** Start Provided information **

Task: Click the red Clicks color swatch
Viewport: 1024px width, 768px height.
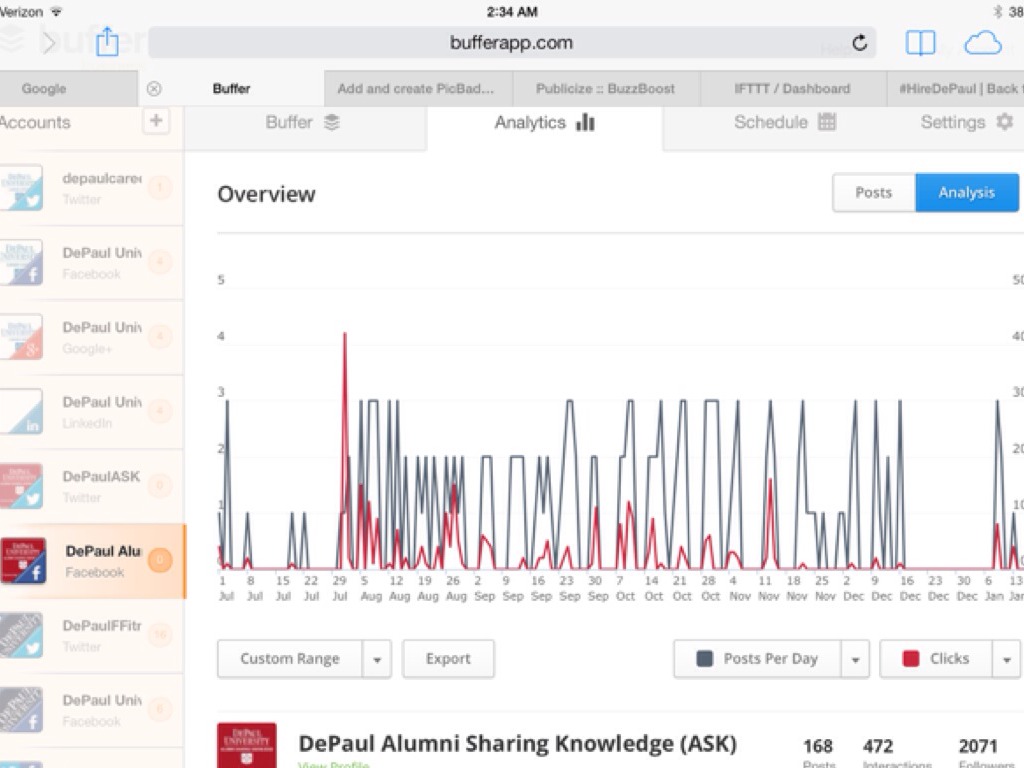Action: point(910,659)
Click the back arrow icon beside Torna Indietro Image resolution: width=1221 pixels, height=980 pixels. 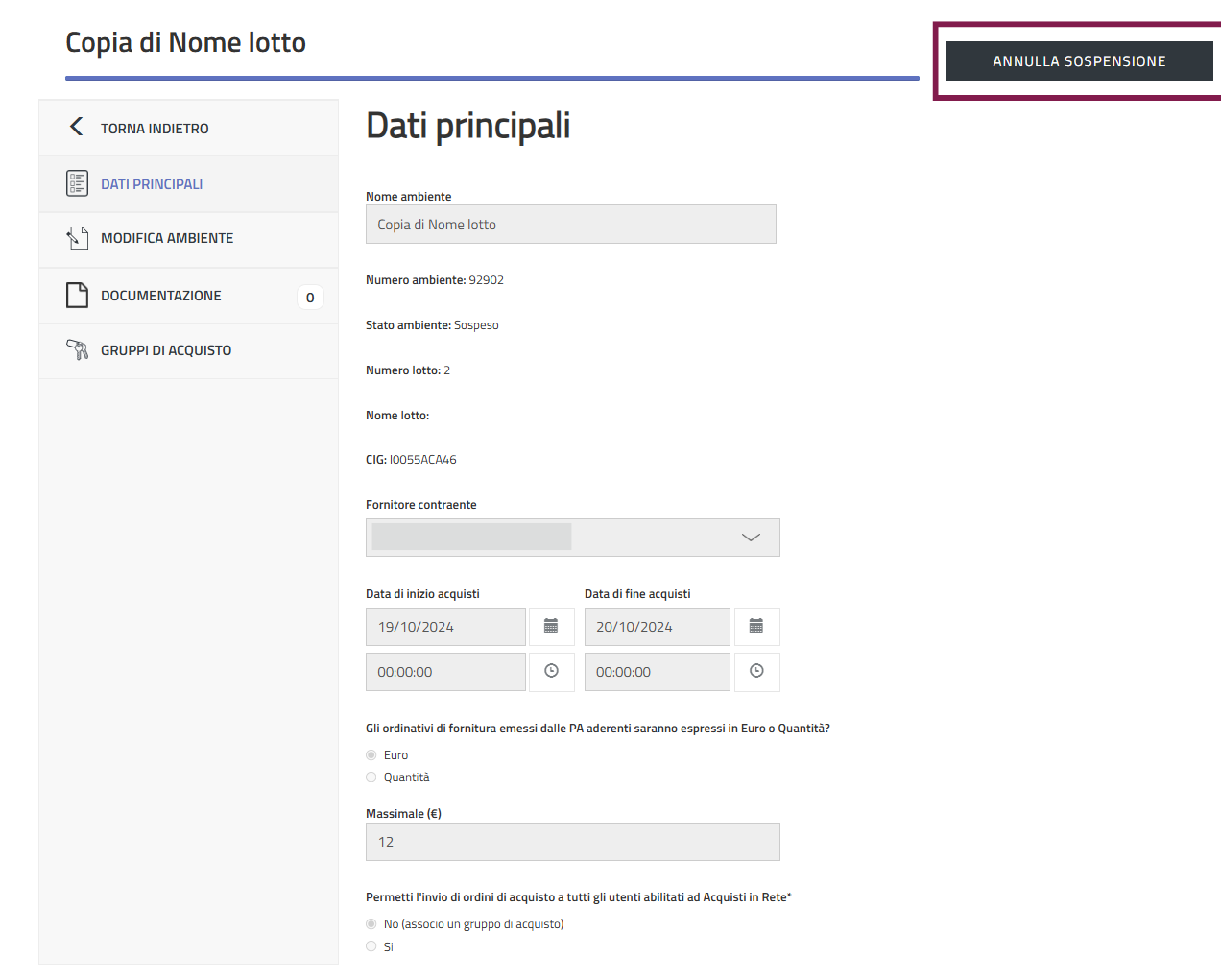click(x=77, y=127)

** End Provided information **
** Start Provided information **

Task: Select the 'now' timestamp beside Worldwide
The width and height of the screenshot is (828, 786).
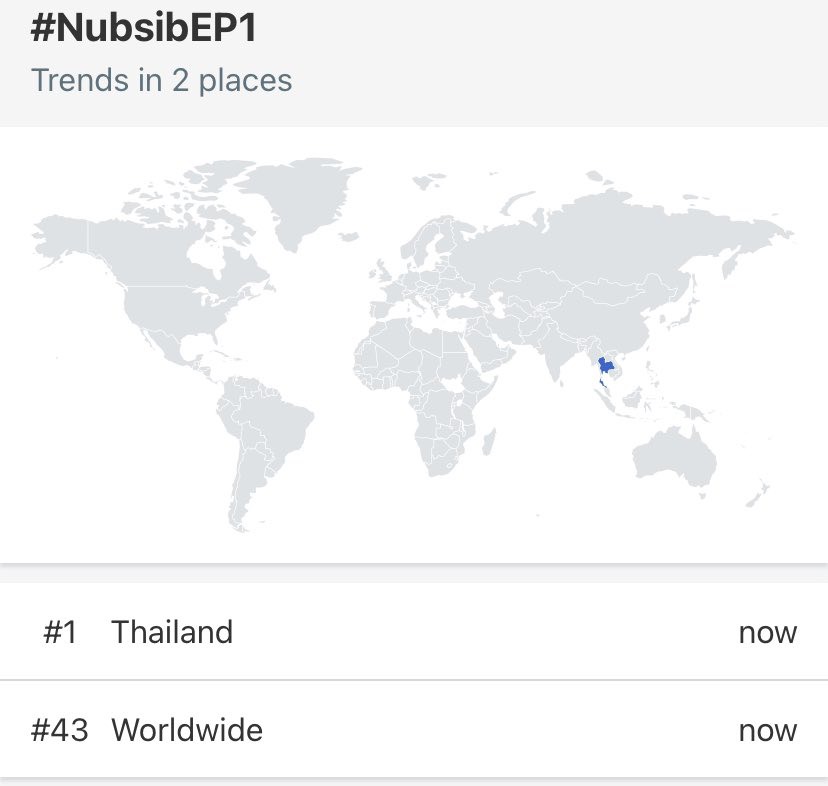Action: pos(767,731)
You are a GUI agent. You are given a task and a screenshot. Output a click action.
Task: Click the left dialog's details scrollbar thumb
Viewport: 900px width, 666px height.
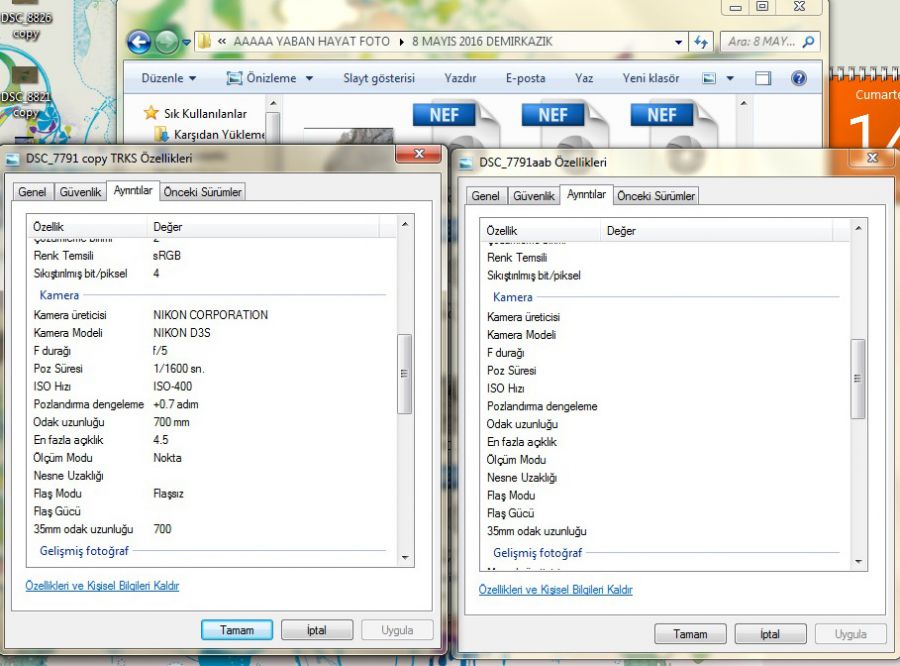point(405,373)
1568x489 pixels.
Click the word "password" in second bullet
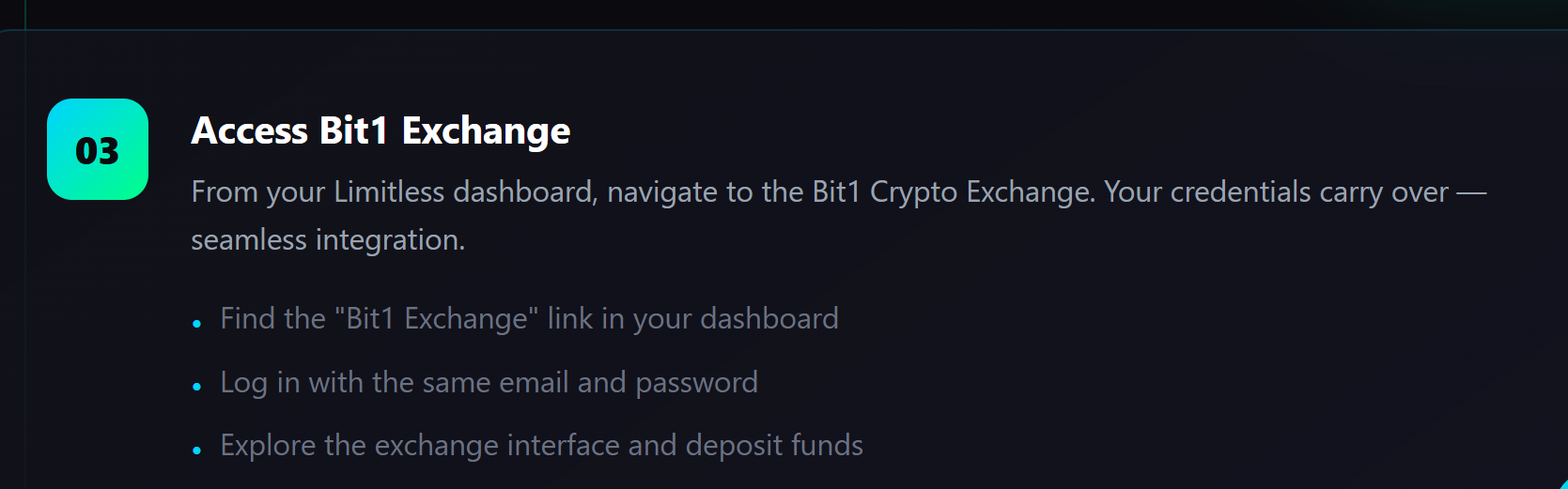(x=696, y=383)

** End Provided information **

Count how many lines in the material above contain the word "screenshot", and reply with that number only.

Task result
2